Frank Rainer Glaw (born 22 March 1966 in Düsseldorf) is a German herpetologist working at the Zoologische Staatssammlung München. Glaw studied biology in Cologne from 1987, where he completed his diploma. Thereafter, he attended the University of Bonn, from which he graduated in 1999, after completing his Ph.D. thesis titled Untersuchungen zur Bioakustik, Systematik, Artenvielfalt und Biogeographie madagassischer Anuren about the frogs of Madagascar, supervised by Professor Wolfgang Böhme.

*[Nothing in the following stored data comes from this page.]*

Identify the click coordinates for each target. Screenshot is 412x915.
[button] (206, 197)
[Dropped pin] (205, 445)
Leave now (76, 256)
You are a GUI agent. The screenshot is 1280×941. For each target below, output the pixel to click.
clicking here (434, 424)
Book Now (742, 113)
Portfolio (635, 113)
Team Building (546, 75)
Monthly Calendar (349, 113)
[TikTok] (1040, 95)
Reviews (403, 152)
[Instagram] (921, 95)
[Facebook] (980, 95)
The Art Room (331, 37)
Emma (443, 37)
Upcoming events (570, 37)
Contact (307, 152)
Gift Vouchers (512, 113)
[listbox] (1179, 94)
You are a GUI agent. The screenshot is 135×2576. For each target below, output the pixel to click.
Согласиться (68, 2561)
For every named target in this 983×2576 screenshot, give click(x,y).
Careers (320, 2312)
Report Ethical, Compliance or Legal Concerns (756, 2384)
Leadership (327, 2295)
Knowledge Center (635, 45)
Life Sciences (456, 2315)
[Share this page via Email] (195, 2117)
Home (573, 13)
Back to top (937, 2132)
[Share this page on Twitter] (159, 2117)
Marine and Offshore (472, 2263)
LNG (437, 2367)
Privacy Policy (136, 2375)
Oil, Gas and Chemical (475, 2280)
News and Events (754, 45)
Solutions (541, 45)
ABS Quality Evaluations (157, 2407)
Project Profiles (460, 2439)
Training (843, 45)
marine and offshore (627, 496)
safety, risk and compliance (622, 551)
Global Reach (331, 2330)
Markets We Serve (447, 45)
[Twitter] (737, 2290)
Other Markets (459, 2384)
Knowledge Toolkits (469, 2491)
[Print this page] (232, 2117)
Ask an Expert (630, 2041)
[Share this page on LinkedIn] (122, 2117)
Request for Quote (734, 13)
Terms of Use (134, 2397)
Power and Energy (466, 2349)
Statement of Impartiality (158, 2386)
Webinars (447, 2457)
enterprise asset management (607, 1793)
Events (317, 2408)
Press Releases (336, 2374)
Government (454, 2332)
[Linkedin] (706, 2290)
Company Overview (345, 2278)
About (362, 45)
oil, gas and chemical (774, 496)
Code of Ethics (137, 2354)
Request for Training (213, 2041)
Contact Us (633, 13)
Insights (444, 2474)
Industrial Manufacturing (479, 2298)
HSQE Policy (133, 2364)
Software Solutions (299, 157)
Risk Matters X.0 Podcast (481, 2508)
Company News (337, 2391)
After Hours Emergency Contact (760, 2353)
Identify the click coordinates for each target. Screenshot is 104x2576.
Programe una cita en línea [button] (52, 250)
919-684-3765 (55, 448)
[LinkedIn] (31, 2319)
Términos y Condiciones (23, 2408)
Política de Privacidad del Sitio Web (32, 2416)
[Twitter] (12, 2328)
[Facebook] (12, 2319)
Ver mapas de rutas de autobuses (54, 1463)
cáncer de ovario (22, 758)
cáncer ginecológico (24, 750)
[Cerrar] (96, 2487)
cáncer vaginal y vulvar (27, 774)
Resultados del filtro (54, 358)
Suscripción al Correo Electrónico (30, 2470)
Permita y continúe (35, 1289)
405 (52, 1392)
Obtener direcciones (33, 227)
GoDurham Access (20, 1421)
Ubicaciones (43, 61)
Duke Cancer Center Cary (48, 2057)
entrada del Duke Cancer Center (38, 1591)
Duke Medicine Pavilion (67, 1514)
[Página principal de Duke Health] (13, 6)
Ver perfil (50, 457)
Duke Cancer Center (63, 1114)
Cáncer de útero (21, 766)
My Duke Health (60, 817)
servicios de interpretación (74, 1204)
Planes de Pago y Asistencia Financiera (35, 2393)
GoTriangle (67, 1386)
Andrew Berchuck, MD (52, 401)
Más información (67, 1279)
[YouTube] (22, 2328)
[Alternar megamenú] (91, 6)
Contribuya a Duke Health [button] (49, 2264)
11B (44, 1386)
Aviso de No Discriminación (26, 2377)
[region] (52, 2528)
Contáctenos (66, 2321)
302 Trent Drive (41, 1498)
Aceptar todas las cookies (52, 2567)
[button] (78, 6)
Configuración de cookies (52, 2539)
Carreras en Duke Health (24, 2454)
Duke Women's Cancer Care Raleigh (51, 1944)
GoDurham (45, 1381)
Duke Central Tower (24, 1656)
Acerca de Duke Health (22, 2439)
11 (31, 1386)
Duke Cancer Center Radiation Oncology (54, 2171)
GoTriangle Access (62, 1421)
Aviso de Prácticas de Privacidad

Since 1997, he has been the curator of herpetology at the Zoologische Staatssammlung München. Glaw's focus during and after his thesis work was the herpetofauna of Madagascar. Since the end of the 1980s, he has been working closely with Miguel Vences, currently professor for evolutionary biology and zoology at the Technische Universität Braunschweig. Together, they published A Field Guide to the Amphibians and Reptiles of Madagascar in 1992, a benchmark work on the amphibians and reptiles of Madagascar, which, supported by the World Bank, was translated into Malagasy and made freely available online. It is now in its third edition.

Glaw is a contributing author on over 200 descriptions of Madagascan taxa, such as the chameleon Brookesia micra and the microhylid frog Stumpffia pygmaea.

Several species are named after Frank Glaw: a species of chamaeleon, Calumma glawi; a species of protist, Eimeria glawi; and a species of stick insect, Glawiana glawi.